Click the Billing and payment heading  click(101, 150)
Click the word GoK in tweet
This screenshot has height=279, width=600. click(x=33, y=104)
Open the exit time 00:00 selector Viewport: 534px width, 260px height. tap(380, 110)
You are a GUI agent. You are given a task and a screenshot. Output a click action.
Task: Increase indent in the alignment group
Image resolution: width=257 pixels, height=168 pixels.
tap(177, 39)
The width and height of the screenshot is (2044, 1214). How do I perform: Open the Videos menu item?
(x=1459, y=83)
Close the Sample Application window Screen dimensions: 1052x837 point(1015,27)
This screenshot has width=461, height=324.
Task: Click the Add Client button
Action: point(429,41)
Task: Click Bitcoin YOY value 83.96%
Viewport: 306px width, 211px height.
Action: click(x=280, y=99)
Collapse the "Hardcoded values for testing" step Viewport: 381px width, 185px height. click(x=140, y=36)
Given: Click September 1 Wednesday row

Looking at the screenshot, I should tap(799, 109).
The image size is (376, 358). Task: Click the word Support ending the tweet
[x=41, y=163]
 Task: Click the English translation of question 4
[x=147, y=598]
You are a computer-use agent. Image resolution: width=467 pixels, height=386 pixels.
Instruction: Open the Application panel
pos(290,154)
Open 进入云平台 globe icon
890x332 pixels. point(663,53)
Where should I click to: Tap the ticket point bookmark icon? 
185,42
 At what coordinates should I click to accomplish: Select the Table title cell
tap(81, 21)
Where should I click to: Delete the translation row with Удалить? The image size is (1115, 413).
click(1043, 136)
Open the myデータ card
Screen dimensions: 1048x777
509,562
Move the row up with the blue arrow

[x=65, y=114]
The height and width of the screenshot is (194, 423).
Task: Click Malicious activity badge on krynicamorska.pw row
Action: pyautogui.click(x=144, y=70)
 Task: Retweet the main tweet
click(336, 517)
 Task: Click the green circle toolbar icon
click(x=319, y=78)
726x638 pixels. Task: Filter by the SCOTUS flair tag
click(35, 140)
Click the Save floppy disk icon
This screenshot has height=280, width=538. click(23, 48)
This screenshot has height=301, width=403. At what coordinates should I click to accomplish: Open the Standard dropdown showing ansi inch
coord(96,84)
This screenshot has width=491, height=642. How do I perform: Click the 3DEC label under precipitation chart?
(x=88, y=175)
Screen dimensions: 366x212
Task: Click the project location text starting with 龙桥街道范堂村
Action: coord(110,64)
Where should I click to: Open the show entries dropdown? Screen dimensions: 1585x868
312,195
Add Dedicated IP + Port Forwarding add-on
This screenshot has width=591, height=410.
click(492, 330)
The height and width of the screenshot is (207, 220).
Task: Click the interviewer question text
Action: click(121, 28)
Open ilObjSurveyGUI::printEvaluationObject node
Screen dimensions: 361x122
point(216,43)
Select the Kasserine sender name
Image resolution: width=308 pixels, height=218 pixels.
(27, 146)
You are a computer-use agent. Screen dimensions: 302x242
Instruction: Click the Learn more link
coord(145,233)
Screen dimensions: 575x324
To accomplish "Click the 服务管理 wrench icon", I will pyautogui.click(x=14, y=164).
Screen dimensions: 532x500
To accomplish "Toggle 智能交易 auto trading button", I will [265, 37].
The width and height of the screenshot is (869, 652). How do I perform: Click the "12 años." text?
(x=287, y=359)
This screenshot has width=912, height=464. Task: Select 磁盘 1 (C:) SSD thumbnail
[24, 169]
┄┄┄┄┄┄
- [Assignment]: Go through the records and print each one exactly.

- [Task output]:
Click the Billing and payment heading  click(101, 150)
Click the word GoK in tweet
This screenshot has height=279, width=600. click(x=33, y=104)
Open the exit time 00:00 selector Viewport: 534px width, 260px height. tap(380, 110)
You are a GUI agent. You are given a task and a screenshot. Output a click action.
Task: Increase indent in the alignment group
Image resolution: width=257 pixels, height=168 pixels.
tap(177, 39)
The width and height of the screenshot is (2044, 1214). How do I perform: Open the Videos menu item?
(x=1459, y=83)
Close the Sample Application window Screen dimensions: 1052x837 point(1015,27)
This screenshot has width=461, height=324.
Task: Click the Add Client button
Action: point(429,41)
Task: Click Bitcoin YOY value 83.96%
Viewport: 306px width, 211px height.
Action: click(x=280, y=99)
Collapse the "Hardcoded values for testing" step Viewport: 381px width, 185px height. click(x=140, y=36)
Given: Click September 1 Wednesday row

Looking at the screenshot, I should tap(799, 109).
The image size is (376, 358). Task: Click the word Support ending the tweet
[x=41, y=163]
 Task: Click the English translation of question 4
[x=147, y=598]
You are a computer-use agent. Image resolution: width=467 pixels, height=386 pixels.
Instruction: Open the Application panel
pos(290,154)
Open 进入云平台 globe icon
890x332 pixels. point(663,53)
Where should I click to: Tap the ticket point bookmark icon? 
185,42
 At what coordinates should I click to accomplish: Select the Table title cell
tap(81, 21)
Where should I click to: Delete the translation row with Удалить? The image size is (1115, 413).
click(1043, 136)
Open the myデータ card
Screen dimensions: 1048x777
509,562
Move the row up with the blue arrow

[x=65, y=114]
The height and width of the screenshot is (194, 423).
Task: Click Malicious activity badge on krynicamorska.pw row
Action: pyautogui.click(x=144, y=70)
 Task: Retweet the main tweet
click(336, 517)
 Task: Click the green circle toolbar icon
click(x=319, y=78)
726x638 pixels. Task: Filter by the SCOTUS flair tag
click(35, 140)
Click the Save floppy disk icon
This screenshot has height=280, width=538. click(23, 48)
This screenshot has height=301, width=403. At what coordinates should I click to accomplish: Open the Standard dropdown showing ansi inch
coord(96,84)
This screenshot has width=491, height=642. How do I perform: Click the 3DEC label under precipitation chart?
(x=88, y=175)
Screen dimensions: 366x212
Task: Click the project location text starting with 龙桥街道范堂村
Action: coord(110,64)
Where should I click to: Open the show entries dropdown? Screen dimensions: 1585x868
312,195
Add Dedicated IP + Port Forwarding add-on
This screenshot has width=591, height=410.
click(492, 330)
The height and width of the screenshot is (207, 220).
Task: Click the interviewer question text
Action: click(121, 28)
Open ilObjSurveyGUI::printEvaluationObject node
Screen dimensions: 361x122
point(216,43)
Select the Kasserine sender name
Image resolution: width=308 pixels, height=218 pixels.
(27, 146)
You are a computer-use agent. Screen dimensions: 302x242
Instruction: Click the Learn more link
coord(145,233)
Screen dimensions: 575x324
To accomplish "Click the 服务管理 wrench icon", I will pyautogui.click(x=14, y=164).
Screen dimensions: 532x500
To accomplish "Toggle 智能交易 auto trading button", I will [265, 37].
The width and height of the screenshot is (869, 652). How do I perform: Click the "12 años." text?
(x=287, y=359)
This screenshot has width=912, height=464. Task: Select 磁盘 1 (C:) SSD thumbnail
[24, 169]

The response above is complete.